→ Aim of the exercise
For each statement, answer yes or no on whether it agrees with the BAE Systems Marine article, and quote the deciding words: 1. BAE Systems Marine was formed in 1999. 2. The company was split into submarine and surface ship units in 2005. 3. BAE Systems Naval Ships was merged into a joint venture in 2008.

→ Article

BAE Systems Marine Limited
- Company type: Private
- Industry: Shipbuilding Marine engineering
- Predecessor: Yarrow Shipbuilders Kvaerner Govan Vickers Shipbuilding and Engineering
- Founded: 1999
- Fate: Split-up
- Successor: BAE Systems Submarines BAE Systems Naval Ships
- Headquarters: Scotstoun, Glasgow, Scotland
- Key people: Simon Kirby (Managing Director)
- Parent: BAE Systems

= BAE Systems Marine =

Erstwhile British defence company

BAE Systems Marine Limited was the shipbuilding subsidiary of BAE Systems, formed in 1999, which manufactured the full range of naval ships; nuclear submarines, frigates, destroyers, amphibious ships. While the company remains active, it now operates as separate entities as in 2003 BAE Systems Marine was split into separate submarine and surface ship units; BAE Systems Submarines and BAE Systems Naval Ships. The latter was merged into a BAE Systems/VT Group joint venture, BVT Surface Fleet in 2008, which subsequently became BAE Systems Surface Ships in 2009.

→ Source data

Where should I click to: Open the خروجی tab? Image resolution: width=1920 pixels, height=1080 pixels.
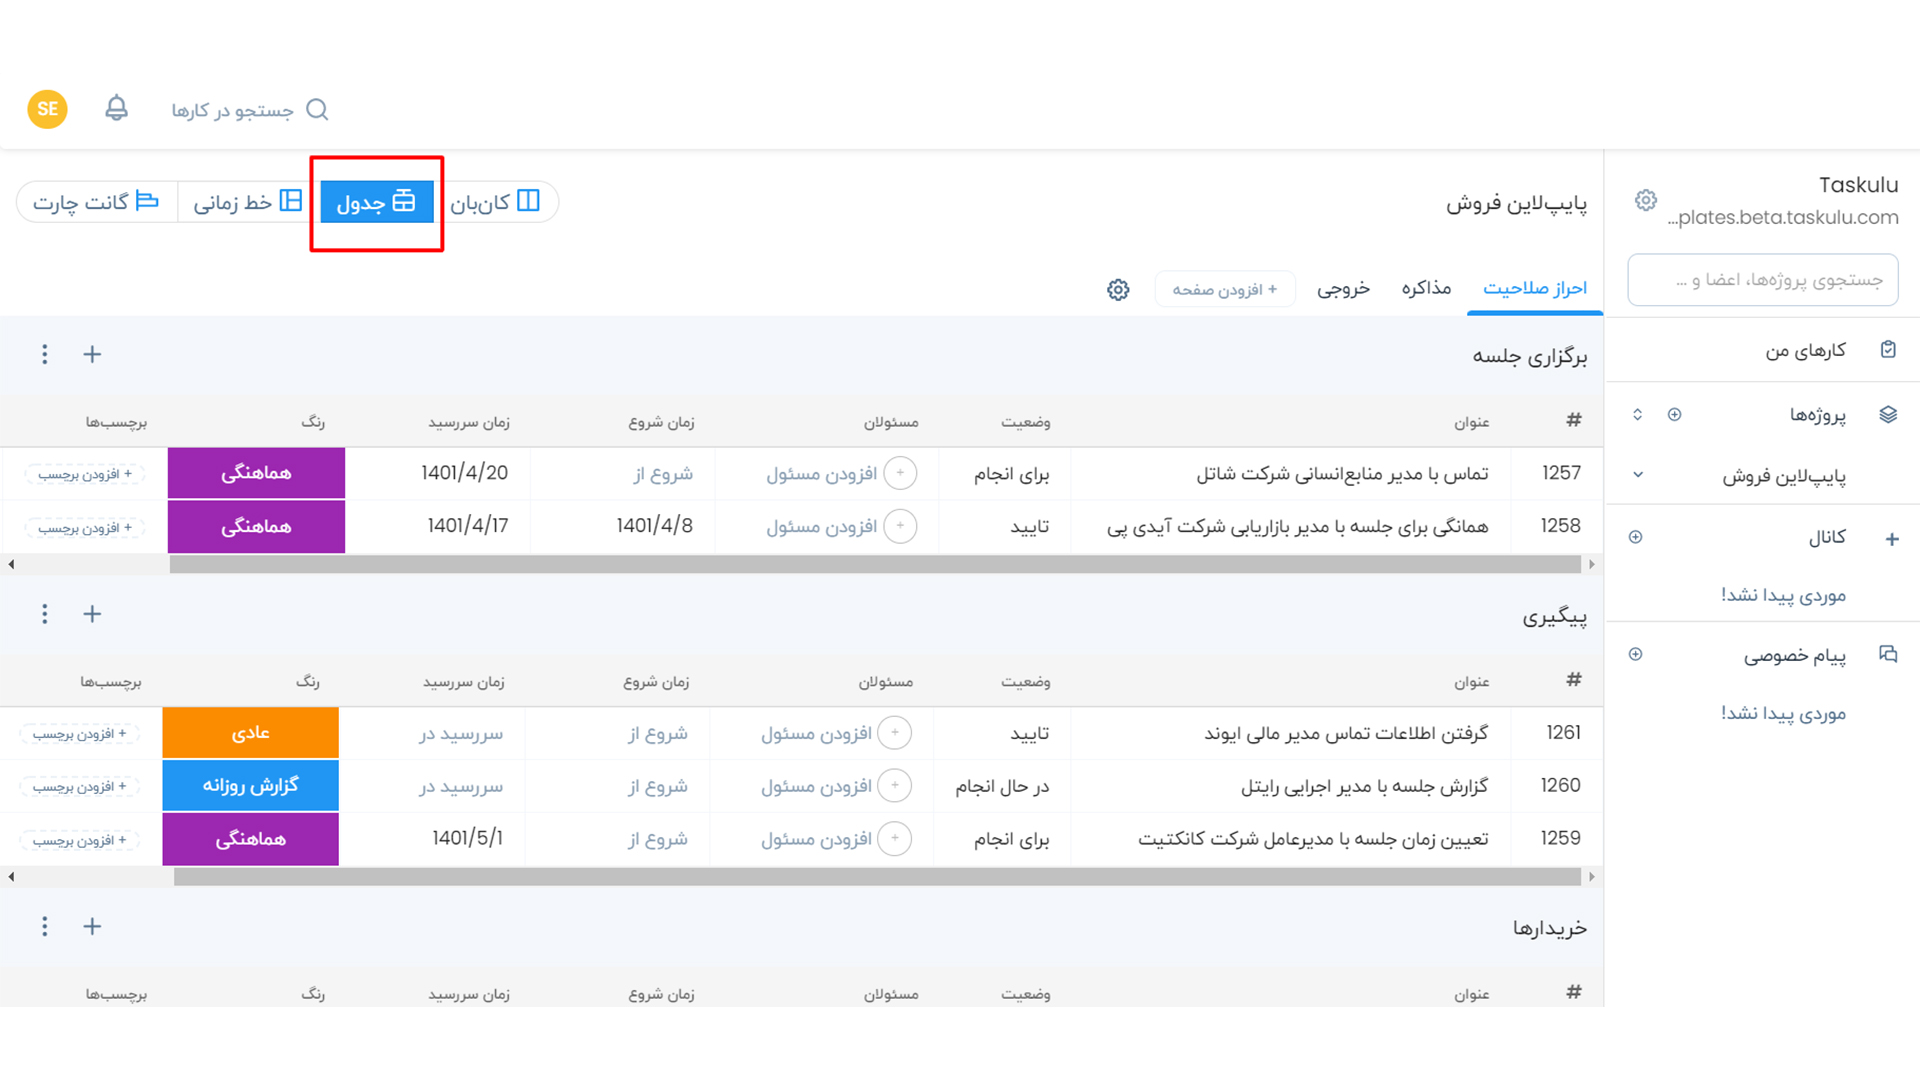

→ Answer
1. Yes: "formed in 1999"
2. No: "in 2003 BAE Systems Marine was split into separate submarine and surface ship units"
3. Yes: "The latter was merged into a BAE Systems/VT Group joint venture, BVT Surface Fleet in 2008"